First Person: Virologist Stanley Perlman Reflects On A Year Of COVID
Over the past year and several months, On Point has heard from health experts around the world who’ve helped us make sense of the pandemic.
For the next few weeks, in a special edition of First Person, we’ll check back in with experts we’ve leaned on for COVID expertise, to hear what this past year has been like for them personally.
MEGHNA CHAKRABARTI: Dr. Stanley Perlman [is] a professor of microbiology, immunology and pediatrics at the University of Iowa. He has studied coronaviruses for nearly 40 years. And he joined us last year to discuss the virology and serology of the coronavirus.

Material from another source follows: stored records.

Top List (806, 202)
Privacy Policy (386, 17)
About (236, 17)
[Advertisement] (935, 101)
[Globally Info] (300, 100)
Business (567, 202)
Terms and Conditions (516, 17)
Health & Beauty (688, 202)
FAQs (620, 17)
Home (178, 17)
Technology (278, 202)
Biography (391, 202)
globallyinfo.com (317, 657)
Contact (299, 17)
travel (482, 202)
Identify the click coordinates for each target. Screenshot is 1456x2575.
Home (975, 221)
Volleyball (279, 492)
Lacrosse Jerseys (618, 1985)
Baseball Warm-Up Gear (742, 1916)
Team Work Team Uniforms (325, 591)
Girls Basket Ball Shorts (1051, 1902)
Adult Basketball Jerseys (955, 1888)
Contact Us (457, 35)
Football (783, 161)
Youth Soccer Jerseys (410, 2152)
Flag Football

CHAKRABARTI: And now, more than a year later, [we] caught up with him … about the year he has had. And we started our conversation by asking him about what the most challenging part has been for him with this once-in-a-century pandemic.
STANLEY PERLMAN: Probably from a personal point of view, as I had two members of my family die from COVID-19. So I would think that would have to be right up there as the hardest moments. One of them, he lived in New York and he was in one of those senior centers where the virus was rampant. And the people who took care of him, his family in New York, wasn’t able to visit him because of all the quarantining.
PERLMAN: So that’s probably the hardest, personally. Equally professionally, this is an extension, seeing all the people who became ill and died from the disease. Just seeing that as a physician or as a person, I don’t have to be a physician. It was just heartbreaking. And then, you know, some of the ways that the U.S. managed the infection were less than ideal. And contributed to a lot of the extra infections that we saw. So there was just a lot that was really hard over the next year.
PERLMAN: At the end of this all, I think the fact that scientifically we’re going to have new ways of investigating, particularly vaccines that will be helpful against many pathogens. Personally, I’m much more aware of the potential to obtain, to become ill even, from getting a cold or some other illness by being around people who are not obviously infected. So what this does is, I don’t know what it does exactly. Because I don’t want it … when things return to normal to actually affect my feelings about going to a restaurant or another common facility. But I may be thinking about it much more.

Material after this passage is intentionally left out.